Do you have a positioning problem? Six ways to tell.

Do you have a positioning problem? Six ways to tell.

February

You have a great offer. You know it’s good. Your customers know it’s good. But something’s not clicking – growth has stalled, the pipeline’s sluggish, or conversations end up being about price. The temptation is to fix the marketing. New website, better campaigns, sharper creative.

But what if your marketing’s not the problem?

Most of the businesses I work with don’t come to me saying ‘we need positioning.’ They come with symptoms. Here are six of the most common – and if three or more sound familiar, the issue probably isn't your marketing. It's what's underneath it.

1. You can’t explain what makes you different

Someone asks what you do. You answer. Their eyes glaze over.

Maybe you deliver a long and complex explanation. Same result.

Perhaps you give a solid answer, but it could describe half your competitors.

Or – the most common version I see – you give a different answer every time, depending on who’s asking and what mood you're in.

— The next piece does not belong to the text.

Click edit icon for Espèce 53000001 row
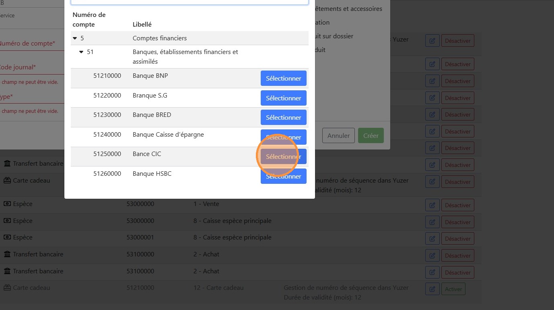The height and width of the screenshot is (310, 554). pos(432,239)
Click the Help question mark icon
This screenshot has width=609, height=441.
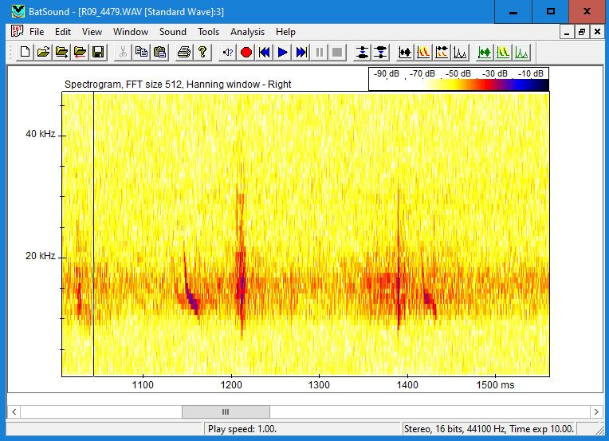point(202,53)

I think it’s fair to say, if the people running the business can’t say what makes it different in one clear, compelling sentence, nobody else stands a chance.

2. Your customers love you. New prospects don’t get it.

Your existing customers are loyal, enthusiastic, even evangelical. But when you try to win new ones, it’s hard work. The penny doesn’t drop. Demos and sales calls take too long to land. You find yourself over-explaining.

This is one of the most telling signs. It means your customers have discovered your value through experience – but that value isn’t being communicated upfront. The good news is that your best customers are often holding the key to unlocking it. How they describe you is usually closer to your real positioning than how you describe yourself.

3. Every conversation drifts to price

Not because you’re expensive. Because your prospect can’t see clearly what they’ll be paying more for. When the only visible difference between you and the alternatives is cost, cost is what people negotiate on.

Strong positioning takes price off the table – not by ignoring it, but by making the comparison irrelevant. Take the phenomenon that is Nespresso: nobody compares the (high) price per gram against supermarket coffee. Why? Nespresso has repositioned the comparison entirely. They’ve convinced you that you’re not buying ground coffee. You’re replacing a daily barista brew.

4. You’re spending on marketing but the pipeline’s not moving

Campaign content is going out. The creative looks good. But leads aren’t converting. You can't work out why.

Nine times out of ten, this isn’t a media problem or a creative problem – it’s a message problem. If the core proposition isn’t clear and compelling, better targeting and prettier ads won’t fix it. You’re turning up the volume on a message that isn’t landing.

5. Your own people tell different stories

Sales describe you one way. The website says something else. The CEO’s pitch is a third version entirely. They're all telling a version of the truth. But without an agreed foundation, every touchpoint is slightly different. The cumulative effect is confusion.

You’d be surprised how often I sit in on a leadership meeting and hear three different descriptions of what the company actually does. If the people inside the building can’t agree, imagine what it sounds like from the outside.

6. The market has moved and your story hasn’t

New competitors. New technology. Changed customer expectations. You’ve scaled up. Something’s changed. And, what got you here isn’t getting you there – but you’re still telling the same story because it used to work.

This is the only sign on this list that comes from outside rather than inside. But it’s often the trigger for addressing all the others. A market shift forces the question you’ve been avoiding: do we actually know what we stand for now?

So, what are you going to do about it?

If you recognised your business in any of these, that’s not a marketing problem. It’s a positioning problem. And it’s fixable.

Positioning isn’t about slogans or spin. It’s about getting clear on what makes you different, why the right people should care, and finding the words that make it stick. Get that right, and everything downstream – your messaging, your marketing, your sales conversations – gets easier.